## Quoted text:
## Start

However, the classic, and arguably most popular, use case of these networks is for image processing. Within image processing, let’s take a look at how to use these CNNs for image classification.

The Problem Space

Image classification is the task of taking an input image and outputting a class (a cat, dog, etc) or a probability of classes that best describes the image. For humans, this task of recognition is one of the first skills we learn from the moment we are born and is one that comes naturally and effortlessly as adults. Without even thinking twice, we’re able to quickly and seamlessly identify the environment we are in as well as the objects that surround us. When we see an image or just when we look at the world around us, most of the time we are able to immediately characterize the scene and give each object a label, all without even consciously noticing. These skills of being able to quickly recognize patterns, generalize from prior knowledge, and adapt to different image environments are ones that we do not share with our fellow machines.

## End

## Element lookup records:
## Start

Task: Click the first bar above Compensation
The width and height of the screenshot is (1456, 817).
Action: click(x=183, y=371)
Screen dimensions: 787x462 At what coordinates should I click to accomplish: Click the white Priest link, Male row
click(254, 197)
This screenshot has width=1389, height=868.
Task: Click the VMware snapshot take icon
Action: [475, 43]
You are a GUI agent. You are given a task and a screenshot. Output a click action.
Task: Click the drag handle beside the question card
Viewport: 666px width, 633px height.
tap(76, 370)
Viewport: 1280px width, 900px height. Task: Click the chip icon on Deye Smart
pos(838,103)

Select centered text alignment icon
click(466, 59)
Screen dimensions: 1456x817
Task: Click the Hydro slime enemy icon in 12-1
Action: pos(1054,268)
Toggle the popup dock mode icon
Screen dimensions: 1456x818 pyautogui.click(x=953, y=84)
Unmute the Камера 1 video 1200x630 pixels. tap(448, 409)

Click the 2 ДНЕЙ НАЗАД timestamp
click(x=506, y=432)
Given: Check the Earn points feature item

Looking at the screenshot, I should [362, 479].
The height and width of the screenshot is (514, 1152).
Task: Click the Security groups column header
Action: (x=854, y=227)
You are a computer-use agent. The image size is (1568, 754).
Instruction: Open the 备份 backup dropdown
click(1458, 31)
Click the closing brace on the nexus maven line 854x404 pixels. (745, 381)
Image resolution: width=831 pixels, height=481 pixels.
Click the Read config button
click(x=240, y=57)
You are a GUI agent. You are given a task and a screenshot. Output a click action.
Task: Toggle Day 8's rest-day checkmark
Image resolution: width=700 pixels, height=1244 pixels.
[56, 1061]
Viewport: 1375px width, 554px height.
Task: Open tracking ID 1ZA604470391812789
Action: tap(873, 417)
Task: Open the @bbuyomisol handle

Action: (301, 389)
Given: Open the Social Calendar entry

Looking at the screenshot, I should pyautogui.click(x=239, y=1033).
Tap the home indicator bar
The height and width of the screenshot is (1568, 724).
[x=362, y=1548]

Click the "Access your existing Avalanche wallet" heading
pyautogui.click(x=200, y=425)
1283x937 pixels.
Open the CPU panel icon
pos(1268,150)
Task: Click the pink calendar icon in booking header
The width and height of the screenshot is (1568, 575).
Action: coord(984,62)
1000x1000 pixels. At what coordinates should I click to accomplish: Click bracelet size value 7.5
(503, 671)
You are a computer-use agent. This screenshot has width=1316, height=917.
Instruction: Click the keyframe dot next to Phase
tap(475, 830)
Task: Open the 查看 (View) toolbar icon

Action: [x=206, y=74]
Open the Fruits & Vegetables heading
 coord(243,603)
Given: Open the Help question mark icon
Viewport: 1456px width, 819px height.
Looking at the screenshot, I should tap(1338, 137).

## End

## Problem 1:
Quote the image classification passage from "However, the classic, and" up to and including "for image classification.".
## Problem 2:
Write a continuation of the passage on image classification, picking up after its final sentence.

## Exercise answer 1:
However, the classic, and arguably most popular, use case of these networks is for image processing. Within image processing, let’s take a look at how to use these CNNs for image classification.

## Exercise answer 2:
Inputs and Outputs

When a computer sees an image (takes an image as input), it will see an array of pixel values. Depending on the resolution and size of the image, it will see a 32 x 32 x 3 array of numbers (The 3 refers to RGB values). Just to drive home the point, let's say we have a color image in JPG form and its size is 480 x 480. The representative array will be 480 x 480 x 3. Each of these numbers is given a value from 0 to 255 which describes the pixel intensity at that point. These numbers, while meaningless to us when we perform image classification, are the only inputs available to the computer.  The idea is that you give the computer this array of numbers and it will output numbers that describe the probability of the image being a certain class (.80 for cat, .15 for dog, .05 for bird, etc).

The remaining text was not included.